George Funkenbusch
George Funkenbusch (Chambers Fellow) is a first-year Ph.D. student in Biomedical Engineering. He graduated Summa Cum Laude with a B.S. in Optics from the University of Rochester. As an undergraduate, he worked with Doctor Michael Giacomelli on designing ultrafast detectors for multiphoton microscopy. He currently researches quantitative phase imaging under Doctor Adam Wax. Specifically, he hopes to develop flow cytometry systems for high-throughput diagnosis of diseased cells.
Yuxin Lin
Yuxin Lin (Chambers Scholar) is a second-year Ph.D. candidate in the Department of Chemistry. Yuxin graduated from Zhejiang University, Hangzhou, China with a B.S. in Pharmaceutical Science. At Duke, he works under the guidance of Dr. Kevin Welsher. Based on a novel single particle tracking method developed in Welsher Lab, 3D Tracking and Imaging Microscope (3D-TrIm), Yuxin’s research focus on acquiring detailed information of particle-cell interaction in the first line of defense: the epithelium. By tracking single viral particle in real-time while simultaneously 3D imaging the surrounding environment, he can correlate the viral diffusive behavior with cellular and extracellular structure to uncover the mechanisms of how virus penetrate the epithelial layer. Similarly, transepithelial diffusion of nanoscale therapeutics can be directly observed to aid the relational design of drug delivery cargoes from the aspect of size and composition. His ultimate goal is to use these methods to tackle real-life problems in complex and disease-relevant systems, such as visualizing the dynamic of nanoscale chemotherapy agents as they traverse poorly vascularized tumor tissue.
Yuan Tian
Yuan Tian (Chambers Scholar) is a third-year Ph.D. student under Dr. Joseph Izatt in the Department of Biomedical Engineering. He received a Bachelor of Engineering in Automation from Zhengzhou University, Henan, China, and a Master of Science in Electrical and Computer Engineering from Duke University, Durham, NC. His research interest is optical coherence tomography (OCT) guided medical robots. His recent work is about OCT-guided robotic deep anterior lamellar keratoplasty (DALK), a corneal transplant surgery. For the image processing part, to correct the cornea and surgical needle light refraction in 3D OCT volumes during corneal surgery, he proposed an algorithm to estimate the corneal phase index based on the readily measured group index. He also developed a method to quantitatively evaluate the refraction correction results on the DALK needle. For the robotics part, he invented a calibration algorithm to optimize the transformation matrices from the robot base frame to the OCT scanner frame, and the robot end effector frame to the needle tip frame simultaneously. His current research is on robotically aligned OCT (RAOCT), which attaches the OCT scanner at the end effector of the robot.

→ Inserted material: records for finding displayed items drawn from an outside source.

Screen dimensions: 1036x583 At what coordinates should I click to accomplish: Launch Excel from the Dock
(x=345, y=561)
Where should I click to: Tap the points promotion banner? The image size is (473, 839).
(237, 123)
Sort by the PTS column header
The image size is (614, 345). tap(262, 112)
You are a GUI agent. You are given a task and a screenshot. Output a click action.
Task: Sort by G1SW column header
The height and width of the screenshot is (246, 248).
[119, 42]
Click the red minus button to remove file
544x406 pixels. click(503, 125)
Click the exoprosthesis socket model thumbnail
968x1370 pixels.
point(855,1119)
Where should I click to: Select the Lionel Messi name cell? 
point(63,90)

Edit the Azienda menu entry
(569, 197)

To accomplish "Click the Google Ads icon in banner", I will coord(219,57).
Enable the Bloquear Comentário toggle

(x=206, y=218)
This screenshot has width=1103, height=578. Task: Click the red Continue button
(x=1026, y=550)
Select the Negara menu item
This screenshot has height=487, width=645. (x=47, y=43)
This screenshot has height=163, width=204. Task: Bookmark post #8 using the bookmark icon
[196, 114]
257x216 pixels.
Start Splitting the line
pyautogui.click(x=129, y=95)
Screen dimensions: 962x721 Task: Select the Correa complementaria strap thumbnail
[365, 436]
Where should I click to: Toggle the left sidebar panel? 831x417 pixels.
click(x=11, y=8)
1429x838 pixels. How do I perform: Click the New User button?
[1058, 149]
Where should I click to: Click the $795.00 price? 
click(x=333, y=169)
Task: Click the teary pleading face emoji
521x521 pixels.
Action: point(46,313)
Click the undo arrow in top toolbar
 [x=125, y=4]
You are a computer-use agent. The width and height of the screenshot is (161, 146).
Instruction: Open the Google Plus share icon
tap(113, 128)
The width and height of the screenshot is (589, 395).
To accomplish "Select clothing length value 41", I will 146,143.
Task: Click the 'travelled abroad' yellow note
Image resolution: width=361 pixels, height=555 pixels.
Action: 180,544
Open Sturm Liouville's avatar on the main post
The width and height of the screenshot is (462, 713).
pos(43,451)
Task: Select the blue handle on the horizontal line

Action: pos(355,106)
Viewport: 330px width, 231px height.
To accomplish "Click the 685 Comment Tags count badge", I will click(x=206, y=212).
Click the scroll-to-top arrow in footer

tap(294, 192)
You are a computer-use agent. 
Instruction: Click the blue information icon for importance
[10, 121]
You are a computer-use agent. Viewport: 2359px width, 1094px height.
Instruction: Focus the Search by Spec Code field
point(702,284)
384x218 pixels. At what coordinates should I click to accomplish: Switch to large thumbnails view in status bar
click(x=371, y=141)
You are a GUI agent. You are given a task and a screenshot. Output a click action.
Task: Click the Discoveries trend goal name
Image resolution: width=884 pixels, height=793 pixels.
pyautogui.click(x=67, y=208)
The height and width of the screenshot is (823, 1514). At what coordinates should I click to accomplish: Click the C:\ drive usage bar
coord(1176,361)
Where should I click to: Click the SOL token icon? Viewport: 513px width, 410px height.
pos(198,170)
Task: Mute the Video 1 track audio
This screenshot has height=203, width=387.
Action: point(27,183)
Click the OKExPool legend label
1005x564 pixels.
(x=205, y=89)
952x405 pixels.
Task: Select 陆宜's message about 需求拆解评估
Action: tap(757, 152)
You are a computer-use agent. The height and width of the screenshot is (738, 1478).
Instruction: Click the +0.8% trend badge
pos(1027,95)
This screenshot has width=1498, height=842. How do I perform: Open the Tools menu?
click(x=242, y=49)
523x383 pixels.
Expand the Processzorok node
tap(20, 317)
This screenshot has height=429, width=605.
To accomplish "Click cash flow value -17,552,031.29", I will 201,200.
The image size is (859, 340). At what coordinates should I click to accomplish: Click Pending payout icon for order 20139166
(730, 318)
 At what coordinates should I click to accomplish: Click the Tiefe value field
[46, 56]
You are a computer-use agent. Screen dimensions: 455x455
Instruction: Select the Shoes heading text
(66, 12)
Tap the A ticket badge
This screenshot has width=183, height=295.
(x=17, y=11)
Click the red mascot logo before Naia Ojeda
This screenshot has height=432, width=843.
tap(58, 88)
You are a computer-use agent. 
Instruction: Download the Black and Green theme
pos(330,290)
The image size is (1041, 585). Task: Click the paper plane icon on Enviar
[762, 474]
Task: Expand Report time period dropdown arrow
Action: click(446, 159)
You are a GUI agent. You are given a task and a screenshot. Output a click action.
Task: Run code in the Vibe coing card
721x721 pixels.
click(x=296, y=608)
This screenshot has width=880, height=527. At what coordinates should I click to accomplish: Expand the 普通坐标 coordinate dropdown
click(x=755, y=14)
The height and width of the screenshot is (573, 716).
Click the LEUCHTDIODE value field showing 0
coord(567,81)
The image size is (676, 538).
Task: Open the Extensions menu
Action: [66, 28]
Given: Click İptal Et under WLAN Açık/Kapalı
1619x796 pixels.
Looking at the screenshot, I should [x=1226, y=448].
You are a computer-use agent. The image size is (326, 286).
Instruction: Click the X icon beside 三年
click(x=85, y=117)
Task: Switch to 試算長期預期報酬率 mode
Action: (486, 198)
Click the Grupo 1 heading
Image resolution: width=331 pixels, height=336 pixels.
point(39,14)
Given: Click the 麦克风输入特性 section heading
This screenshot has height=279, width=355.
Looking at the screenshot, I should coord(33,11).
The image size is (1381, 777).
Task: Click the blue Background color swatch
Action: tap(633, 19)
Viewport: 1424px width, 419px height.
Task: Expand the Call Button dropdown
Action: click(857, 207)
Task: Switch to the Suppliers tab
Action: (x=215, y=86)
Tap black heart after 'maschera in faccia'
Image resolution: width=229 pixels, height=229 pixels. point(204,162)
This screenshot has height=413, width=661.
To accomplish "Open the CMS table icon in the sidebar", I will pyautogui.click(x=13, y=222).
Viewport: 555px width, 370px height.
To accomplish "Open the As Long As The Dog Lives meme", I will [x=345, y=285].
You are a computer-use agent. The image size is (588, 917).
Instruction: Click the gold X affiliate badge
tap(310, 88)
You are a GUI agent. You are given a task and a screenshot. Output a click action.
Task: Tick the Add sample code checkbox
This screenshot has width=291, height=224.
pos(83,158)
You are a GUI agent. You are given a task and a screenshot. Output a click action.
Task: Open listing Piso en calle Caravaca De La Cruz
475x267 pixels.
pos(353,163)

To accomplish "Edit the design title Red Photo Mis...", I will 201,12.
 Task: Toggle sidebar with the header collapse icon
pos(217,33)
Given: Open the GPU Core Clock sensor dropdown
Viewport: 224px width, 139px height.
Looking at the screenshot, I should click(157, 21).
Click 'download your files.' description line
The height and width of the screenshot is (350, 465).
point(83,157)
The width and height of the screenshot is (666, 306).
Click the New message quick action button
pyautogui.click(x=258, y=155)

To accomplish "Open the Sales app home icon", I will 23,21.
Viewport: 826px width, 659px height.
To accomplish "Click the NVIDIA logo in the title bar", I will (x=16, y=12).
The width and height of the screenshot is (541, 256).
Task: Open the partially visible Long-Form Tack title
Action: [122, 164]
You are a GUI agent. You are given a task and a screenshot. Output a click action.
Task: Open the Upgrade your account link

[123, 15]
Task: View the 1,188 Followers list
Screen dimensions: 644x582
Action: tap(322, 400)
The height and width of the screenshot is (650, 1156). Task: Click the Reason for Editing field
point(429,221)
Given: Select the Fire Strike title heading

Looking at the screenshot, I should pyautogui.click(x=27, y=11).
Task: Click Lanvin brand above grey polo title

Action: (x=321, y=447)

He is developing a system using RAOCT to track cells in the human eye’s anterior chamber to improve anterior chamber related disease diagnoses.
Melissa Wu
Melissa Wu (Chambers Fellow) is a first-year Ph.D. student in the biomedical engineering department, working with Dr. Roarke Horstmeyer. She is currently developing optical technologies for non-invasive measurements of cerebral blood flow. Her recent work explores several approaches to apply advanced single-photon detection technologies to capture fast physiological measurements. Prior to Duke, she received her master’s degree in statistics at Columbia University, where she worked on machine learning methods to analyze neural imaging data. Before that, she was a research assistant at the Martinos Center for Biomedical Imaging, working on computational methods in optical imaging. Melissa received her B.S. in physics from Duke University.
Zane Zemborain
Zane Zenon Zemborain (Fitzpatrick Scholar) is a 3rd year Ph.D. student in Dr. Sina Farsiu’s Vision and Image Processing laboratory in the Department of Biomedical Engineering. He was born in Buenos Aires, Argentina and came to the United States as a child. He graduated from Columbia University in NYC with a degree in biomedical engineering and minors in computer science and electrical engineering. He conducted multiple years of research under Dr. Donald Hood where he worked on novel optical coherence tomography (OCT)-based diagnostic methods for glaucoma. He also interned at an OCT company, Heidelberg Engineering, in Germany where he worked on deep learning-based segmentation algorithms for the optic nerve head. His research at Duke University, under the mentorship of Dr. Farsiu, focuses on the use of deep learning and optical imaging to facilitate research on ophthalmic disease diagnosis, disease progression, structure-function relationships, and responses to drug therapy. In collaboration with Dr. Victor L. Perez, at the Duke Eye Center, he is currently working on producing a multi-step, deep learning-based model for diagnosing eyes with ocular surface diseases. Similarly, in collaboration with Dr. Glenn Jaffe, he is currently working to produce a fully automated foveal invasion metric pipeline for eyes with geometric atrophy.